Hers is by FAR the bestest of all! What a fabulous momma! I could use your services just like L. in about 8 years (Holy crap! EIGHT YEARS!!) for my 3 girls!

LOVE the colors and the style!

AzĂșcar said...

Oh the fights mom and i used to have over my formals. I wanted one pattern, she always wanted another, so the dress would look like some kind of strange amalgam of the two.

And then there's the time mom sewed my prom dress. Imagine my surprise when a girl in my group had the same dress as I did because HER mom sewed her dress too.

M said...

did you know i will soon be a provonian again?...well after i skip town and head to europe and then i'm sure i'll be spending some time on the hill as i will have to jump into adulthood and find a job. did you also know that i am now a hillian?...my parents finally moved there. if only they would have done that 8 years ago! i may need some sewing classes from you, i got a sewing machine for christmas...because as my mom says "every girl needs a sewing machine!"

Lorien said...

May I say, I lovelovelove this post! My favorite: "...one has no one to blame for the condition but one’s self....I jumped into the heady excitement, the passion, if you will, of the prom dress..."

My mom sewed for me, too. Formals, Semi-formals, then ultimately my wedding dress. In some sort of demented way, I hope my daughters will want me to do the same. Well, maybe not the wedding dress.
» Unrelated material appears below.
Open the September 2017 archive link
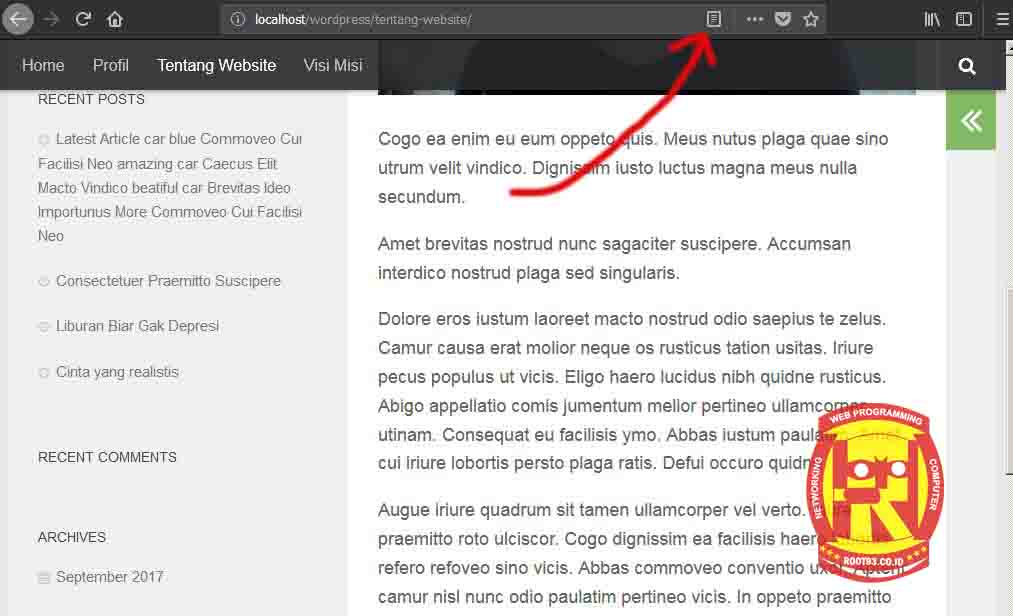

Unless they really want me to...

becks said...

I always took the easy way out and me and my mom bought all of my dresses. I used to take sewing lessons and made dresses for my american girl doll. now i can barely thread a machine!

S~ looks great! i also recognized a couple girls in the picture. S~ has some good friends!

Lyle said...

What a small world it is in Provoville. Just moments earlier I had seen some of the "same" prom pictures on another blog.

Glad you got to be so involved in the "last" prom fro your brood.